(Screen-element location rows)
● ● ● ●

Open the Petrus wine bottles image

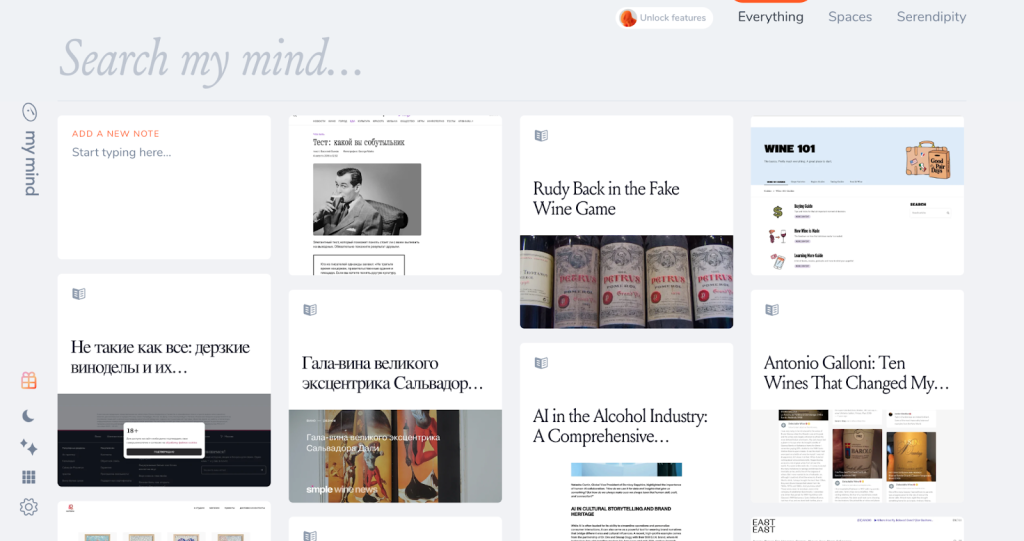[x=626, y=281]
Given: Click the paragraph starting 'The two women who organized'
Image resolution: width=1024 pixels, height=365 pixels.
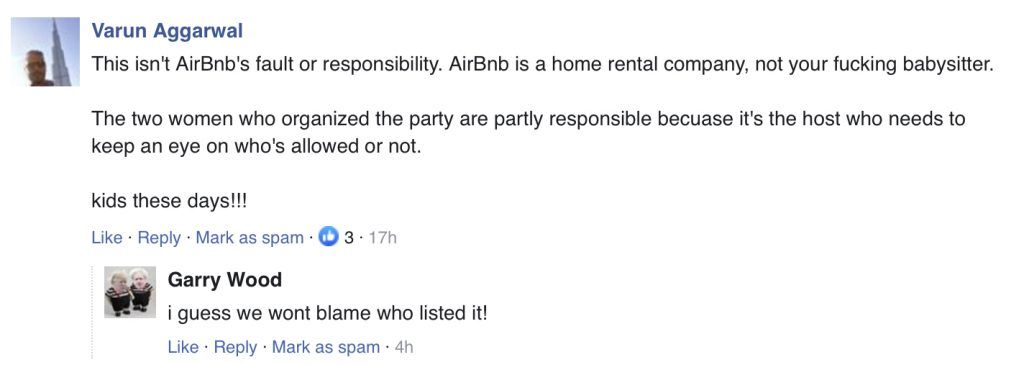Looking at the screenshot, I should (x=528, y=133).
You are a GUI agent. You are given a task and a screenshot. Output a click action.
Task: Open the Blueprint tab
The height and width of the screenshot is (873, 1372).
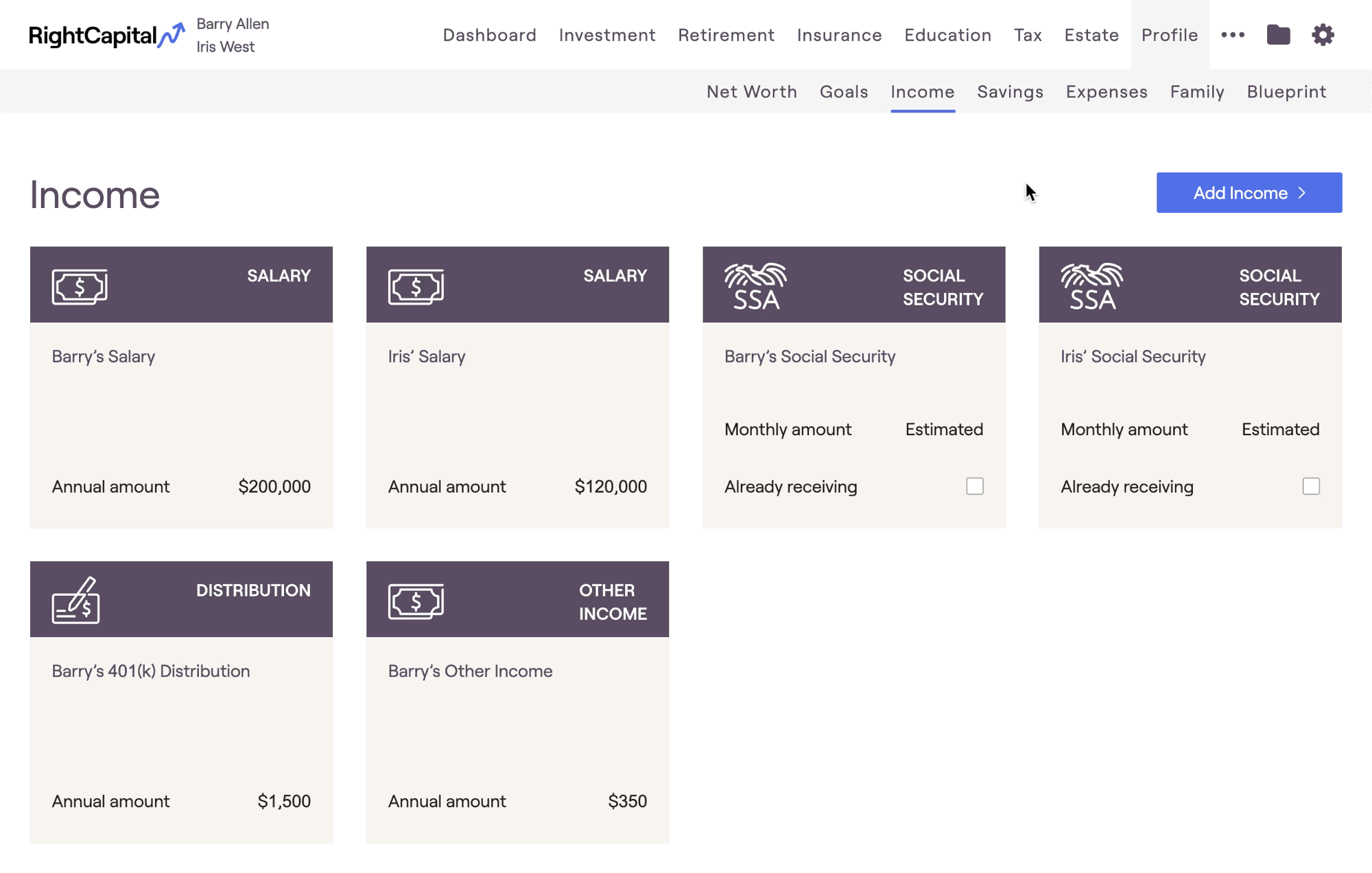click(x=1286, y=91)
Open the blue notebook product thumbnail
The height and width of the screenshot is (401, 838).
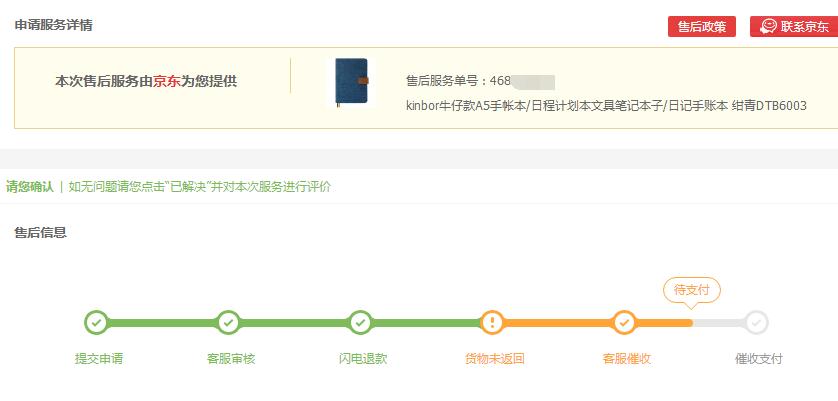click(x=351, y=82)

● ● ● ●

• [Exercise description] Please put the rows from the start through the line containing "Looking at the" into a two-column CSV with the columns request and answer, one line per request and its answer. Quote each field, turn line breaks into spaces, and leave the pictures out.

• [The output]
request,answer
"Open the Petrus wine bottles image","[x=626, y=281]"
"Given: Click the paragraph starting 'The two women who organized' Image resolution: width=1024 pixels, height=365 pixels.","Looking at the screenshot, I should (x=528, y=133)."